@thds/markdown-block-extractor
v1.2.1
Published
A TypeScript library for extracting structured blocks and media items from markdown content. Optimized for React, Vite, and Deno.
Readme
Markdown Block Extractor
A TypeScript library for extracting structured blocks and media items from markdown content. This library processes markdown with custom block markers and extracts both regular content blocks and media items with detailed metadata. Optimized for React, Vite, Deno, and modern JavaScript applications.
Features
- Block Extraction: Extract content blocks marked with HTML comments
- Flexible Block IDs: Support for any string as block ID including GUIDs, alphanumeric strings, and special characters
- Media Detection: Automatically detect images and videos in both markdown and HTML syntax
- Rich Metadata: Generate detailed metadata for each block including word count, line count, and content features
- TypeScript Support: Full TypeScript definitions included
- React/Vite Optimized: Built with Vite for optimal bundling in modern React applications
- Deno Compatible: Works seamlessly in Deno environments and edge functions
- Browser Compatible: Uses native crypto.randomUUID() for UUID generation
- Tree Shakeable: ES modules with proper exports for efficient bundling
- Multiple Build Formats: CommonJS, ES modules, UMD builds, and Deno imports available
- Proper AST Structure: Each block contains a complete Abstract Syntax Tree with individual nodes
- Title Extraction: Automatic title extraction from headings or first text line
How the Parsing Pipeline Works
The markdown block extractor uses a sophisticated multi-stage parsing pipeline to ensure accurate extraction and proper AST structure. Here's how it works:
1. Initial Markdown Parsing
const ast = unified()
.use(remarkParse)
.parse(markdown) as Node;The original markdown is parsed into an Abstract Syntax Tree (AST) using remark-parse. This creates the initial structure, but blocks with HTML content get treated as single HTML nodes.

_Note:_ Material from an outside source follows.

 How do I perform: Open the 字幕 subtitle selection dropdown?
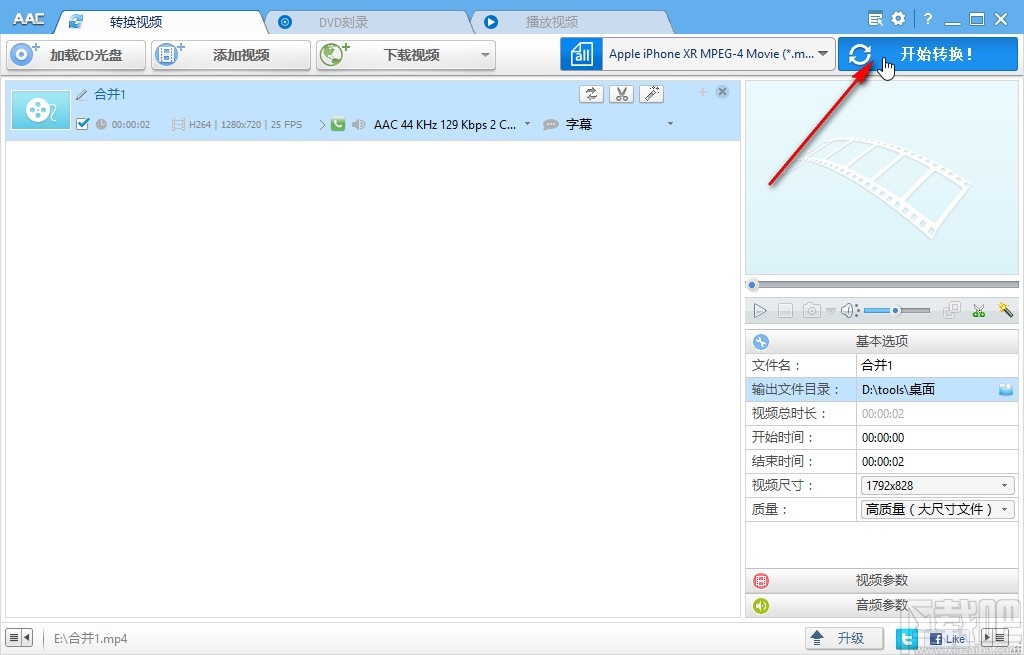[670, 124]
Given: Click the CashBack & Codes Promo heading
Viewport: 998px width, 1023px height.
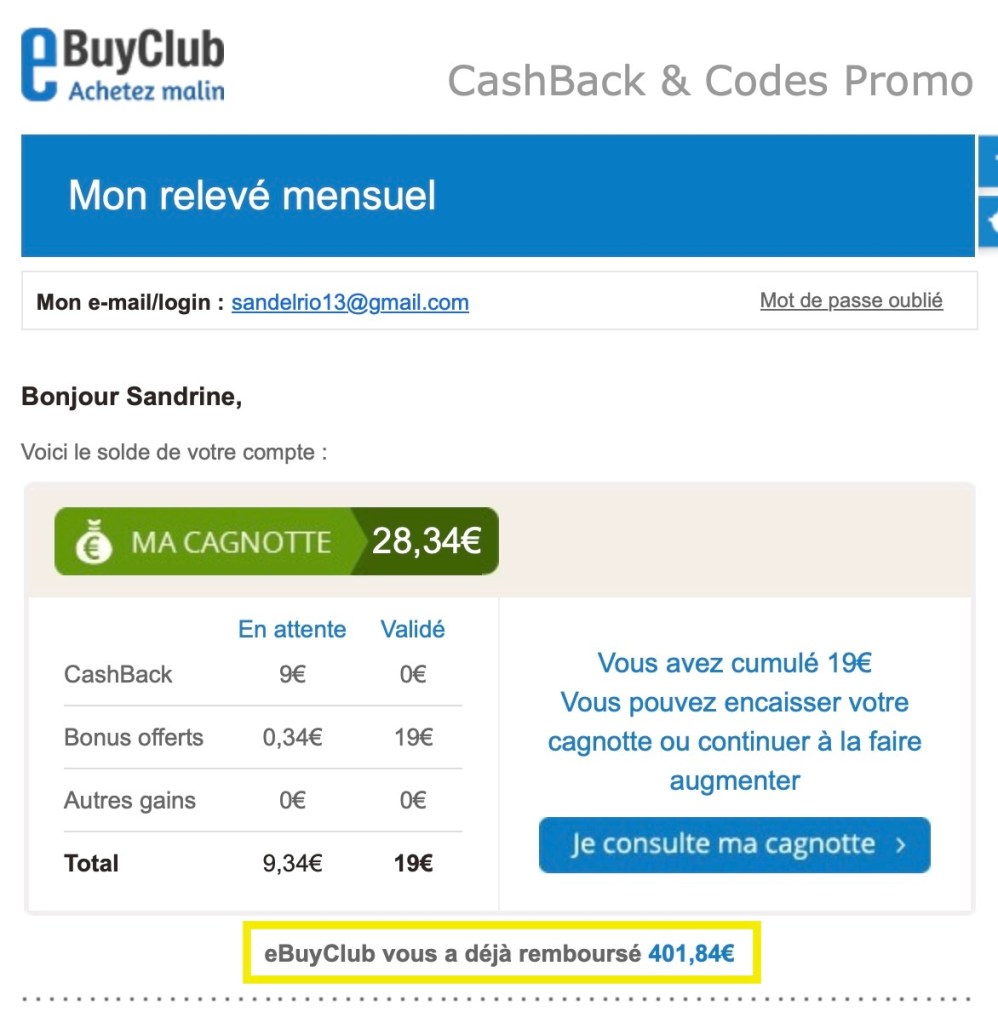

2. Transform Pipeline (Applied in Order)
The AST goes through several transformation stages:
Stage 1: Orphan Content Wrapper
- Wraps content outside of blocks in custom blocks
- Ensures all content is contained within blocks
Stage 2: Custom Blocks Processing
- Identifies and processes
<!-- block:id=X -->and<!-- custom-block:id=X -->markers - Creates
BlockNodeandCustomBlockNodestructures - Collects content between markers as children
Stage 3: Media Extraction
- Extracts images and videos from both markdown and HTML content
- Associates media items with their containing blocks
- Runs on the original parsed content (before re-parsing)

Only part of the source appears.